Applying these principles de novo to the trial court’s factual findings, the Supreme Court concluded that the lower court erred as a matter of law in treating pre‑2009 landscaping and similar activities as sufficiently notorious/exclusive, and in discounting the legal significance of the shared ROW context.

Impact and Prospective Significance

  • ROW and easement disputes: The decision squarely instructs that routine maintenance or beautification within shared private ways cannot, without clear acts of exclusion, ripen into adverse possession of strips within the ROW. Parties claiming ownership of slivers within private roads will need evidence of long‑standing barriers or equivalent assertions of dominion incompatible with the easement’s use.
  • Boundary landscaping claims: The court continues New Hampshire’s strict stance: mowing, planting, and casual residential use do not satisfy notoriety. Claimants should expect to lose adverse possession cases built on “yardwork plus time,” unless coupled with unmistakable assertions like fences, walls, or structures maintained for the full 20 years.
  • Tacking narrowed by quality of predecessor use: Tacking requires that each link in the chain be adverse and notorious. Landscaping and incidental use by predecessors will not “count,” shortening or eliminating the claimed prescriptive period.
  • Evidentiary guidance: Aerial imagery showing a roadway’s curved travel path or a “hump” in a ROW will not, standing alone, establish notoriety. Documentary proof of fencing, gates, walls, posted signage asserting ownership, or actual notice to the fee owner—sustained for 20 years—will be critical.
  • Litigation strategy: Fee owners underlying private ways should promptly object to encroachments like fences or berms, as those may be the first “notorious” acts capable of starting the clock. Servient owners should distinguish between permissible maintenance and exclusionary conduct; the latter risks liability before 20 years run.
  • Precedential alignment: The order reaffirms, rather than revises, New Hampshire adverse possession doctrine—fortifying Blagbrough and Maddock and clarifying that Mastroianni remains limited to circumstances of actual notice. Although issued under Rule 20(3), the court’s reasoning is a clear signal of how similar records will be evaluated.

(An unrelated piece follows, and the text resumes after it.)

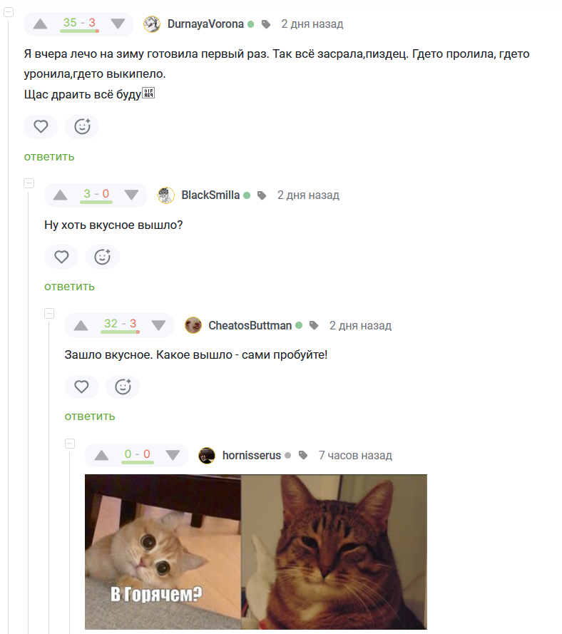Collapse BlackSmilla's reply branch

tap(29, 183)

Complex Concepts Simplified

  • Adverse possession: A way to become the legal owner of land by openly, continuously, exclusively, and adversely using it for 20 years, in a way that would alert the true owner to the claim.
  • Notoriety: The use must be so visible and obvious that a reasonable owner would realize someone is claiming their land and could act to stop it.
  • Exclusivity: The claimant’s use must be like that of an owner—not shared with the true owner or the public in a way consistent with permission.
  • Right‑of‑way (ROW)/Easement: A non‑ownership right to pass over someone else’s land. When many owners share an easement, routine maintenance is usually considered permissive, not adverse.
  • Tacking: Adding together successive periods of adverse possession by different occupants to reach 20 years, allowed only if each occupant’s use was itself adverse and notorious and there is privity between them.
  • Constructive vs. actual notice: Constructive notice relies on what the visible acts would tell a reasonable owner; actual notice means the owner was directly informed (e.g., by letter or explicit claim).
  • Quiet title: A court order declaring who owns disputed land.
  • RSA 508:2: New Hampshire’s 20‑year limitations period governing real property claims, including the prescriptive period for adverse possession.

Conclusion

The Supreme Court of New Hampshire’s decision in Downes v. Sarpi decisively rejects adverse possession claims built on routine landscaping and incidental residential activities within a shared private right‑of‑way. Reaffirming Blagbrough and Maddock, and clarifying the limited, actual‑notice context of Mastroianni, the court holds that notoriety and exclusivity demand more—particularly where deeds confer common, permissive use and shared maintenance obligations. Only exclusionary acts incompatible with the easement, such as fences or berms, can suffice, and then only if maintained for the full 20‑year period. Because the Sarpis’ fence and berms post‑dated 2009 and suit followed in 2021, their claim could not mature, and tacking failed due to non‑adverse predecessor use.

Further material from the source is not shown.